CIW Education team wraps up second summer of Fair Food Program education beyond Florida…


Nearly 1,000 tomato harvesters trained as frontline monitors of their own rights under the Fair Food Program in Virginia, Maryland, New Jersey… 

Following June’s worker-to-worker education trip to Georgia, South Carolina and North Carolina, the CIW education team continued its trek north and wrapped up 2016’s northern education season this month with a tour of tomato farms in Virginia, Maryland and New Jersey, where they trained hundreds of new workers on their rights under the Fair Food Code of Conduct.

Consolidating the expansion of the Program’s human rights protections into northern states — a process that began one year ago — is no small feat.  In the first installment of the past week’s two-part series on the enforcement imperative at the heart of the Worker-driven Social Responsibility model, the very first of the essential ingredients listed was, of course, worker education:

If workers are not aware of their rights and responsibilities (whether provided by law or a code of standards), they cannot be active participants in protecting those rights… worker education is not only essential to gaining real time insight into workplace conditions, it creates an extremely economical multiplier that effectively deputizes tens of thousands of workers as frontline monitors of their own rights.
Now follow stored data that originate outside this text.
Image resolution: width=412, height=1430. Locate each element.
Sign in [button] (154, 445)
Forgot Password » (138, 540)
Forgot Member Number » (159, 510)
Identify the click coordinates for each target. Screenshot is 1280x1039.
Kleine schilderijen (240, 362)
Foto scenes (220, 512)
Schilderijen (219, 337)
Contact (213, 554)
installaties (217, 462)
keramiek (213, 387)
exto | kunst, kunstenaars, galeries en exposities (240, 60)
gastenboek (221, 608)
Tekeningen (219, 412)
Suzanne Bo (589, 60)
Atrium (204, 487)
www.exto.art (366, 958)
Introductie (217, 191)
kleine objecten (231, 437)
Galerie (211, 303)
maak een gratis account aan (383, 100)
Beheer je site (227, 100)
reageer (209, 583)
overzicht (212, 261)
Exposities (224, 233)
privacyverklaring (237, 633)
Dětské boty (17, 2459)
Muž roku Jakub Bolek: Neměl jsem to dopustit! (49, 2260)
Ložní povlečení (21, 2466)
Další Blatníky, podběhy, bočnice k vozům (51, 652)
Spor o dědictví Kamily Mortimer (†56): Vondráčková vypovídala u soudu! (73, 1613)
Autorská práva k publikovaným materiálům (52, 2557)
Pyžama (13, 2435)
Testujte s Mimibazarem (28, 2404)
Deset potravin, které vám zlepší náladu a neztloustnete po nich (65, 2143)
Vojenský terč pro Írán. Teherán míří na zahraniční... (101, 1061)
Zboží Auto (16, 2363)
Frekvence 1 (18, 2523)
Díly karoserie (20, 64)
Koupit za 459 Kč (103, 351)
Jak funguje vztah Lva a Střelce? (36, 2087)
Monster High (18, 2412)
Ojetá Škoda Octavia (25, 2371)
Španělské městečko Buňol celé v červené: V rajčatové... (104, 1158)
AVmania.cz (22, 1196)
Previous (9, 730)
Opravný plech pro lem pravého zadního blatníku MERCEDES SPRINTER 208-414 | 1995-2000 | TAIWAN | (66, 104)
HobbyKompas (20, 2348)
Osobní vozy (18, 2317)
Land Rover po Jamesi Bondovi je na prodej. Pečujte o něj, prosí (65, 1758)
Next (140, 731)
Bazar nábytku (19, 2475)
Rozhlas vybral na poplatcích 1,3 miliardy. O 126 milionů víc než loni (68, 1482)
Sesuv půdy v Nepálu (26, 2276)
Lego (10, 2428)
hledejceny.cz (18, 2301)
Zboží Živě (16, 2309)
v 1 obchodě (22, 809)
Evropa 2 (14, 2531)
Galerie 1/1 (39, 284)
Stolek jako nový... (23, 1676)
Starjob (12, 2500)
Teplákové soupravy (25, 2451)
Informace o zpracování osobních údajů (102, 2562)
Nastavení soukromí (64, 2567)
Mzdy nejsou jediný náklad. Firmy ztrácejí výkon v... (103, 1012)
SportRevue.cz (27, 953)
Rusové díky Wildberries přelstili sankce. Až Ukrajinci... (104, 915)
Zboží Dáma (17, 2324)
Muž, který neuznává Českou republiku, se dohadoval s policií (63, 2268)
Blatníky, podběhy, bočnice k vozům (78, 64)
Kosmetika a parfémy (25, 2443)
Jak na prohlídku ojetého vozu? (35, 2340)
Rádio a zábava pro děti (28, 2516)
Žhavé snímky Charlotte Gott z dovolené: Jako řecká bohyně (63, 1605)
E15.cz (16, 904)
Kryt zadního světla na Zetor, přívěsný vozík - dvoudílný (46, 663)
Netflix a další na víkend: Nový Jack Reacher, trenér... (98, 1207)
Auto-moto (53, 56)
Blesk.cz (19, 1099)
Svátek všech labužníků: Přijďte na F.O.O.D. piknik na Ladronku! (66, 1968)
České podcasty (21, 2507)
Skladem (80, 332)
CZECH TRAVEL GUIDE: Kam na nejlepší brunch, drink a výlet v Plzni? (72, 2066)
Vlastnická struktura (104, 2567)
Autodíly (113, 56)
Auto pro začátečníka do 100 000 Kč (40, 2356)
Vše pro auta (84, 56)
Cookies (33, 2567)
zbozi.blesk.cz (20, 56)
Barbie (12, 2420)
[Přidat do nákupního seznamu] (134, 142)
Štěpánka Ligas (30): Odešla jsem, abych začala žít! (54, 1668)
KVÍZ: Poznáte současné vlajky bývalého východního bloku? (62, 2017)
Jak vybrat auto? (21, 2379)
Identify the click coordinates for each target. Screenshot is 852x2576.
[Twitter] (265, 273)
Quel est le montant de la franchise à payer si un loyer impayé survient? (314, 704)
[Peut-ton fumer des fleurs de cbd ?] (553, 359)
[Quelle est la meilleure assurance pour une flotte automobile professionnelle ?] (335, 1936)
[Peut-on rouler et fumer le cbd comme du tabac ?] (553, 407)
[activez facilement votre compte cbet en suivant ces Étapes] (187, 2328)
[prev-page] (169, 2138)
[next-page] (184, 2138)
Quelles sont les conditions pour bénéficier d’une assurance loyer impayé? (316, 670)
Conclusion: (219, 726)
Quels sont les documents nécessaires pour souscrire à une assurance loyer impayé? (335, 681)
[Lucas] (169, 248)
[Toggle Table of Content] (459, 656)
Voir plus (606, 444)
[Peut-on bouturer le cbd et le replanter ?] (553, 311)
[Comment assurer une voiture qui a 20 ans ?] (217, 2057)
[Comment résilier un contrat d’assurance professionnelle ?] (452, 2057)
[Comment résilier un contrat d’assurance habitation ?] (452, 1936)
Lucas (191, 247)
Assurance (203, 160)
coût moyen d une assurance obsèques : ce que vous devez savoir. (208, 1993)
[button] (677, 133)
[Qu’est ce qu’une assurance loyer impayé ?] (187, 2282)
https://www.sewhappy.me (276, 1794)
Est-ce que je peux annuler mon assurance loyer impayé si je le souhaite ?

This remains as true in this, the fifth season of the Fair Food Program, as it was in the first — because deep, abiding change does not occur overnight, and does not continue to grow without constant nourishment.  This year, as the year before, the tomato harvesters receiving “Know Your Rights” training up and down the East Coast were a mix of Florida-based Fair Food veterans, now with years of monitoring the Code of Conduct under their belts, locally-based crews who rotate in for the short summer harvest, who were hearing the education session for a second summer, and brand-new guest workers, working on temporary visas and visiting U.S. fields for the first time.  And without exception, in longtime as well as brand-new crews, workers quietly listened, asked questions, and spoke up about their concerns as well as their hopes while the CIW staff extolled workers’ human rights under the Program.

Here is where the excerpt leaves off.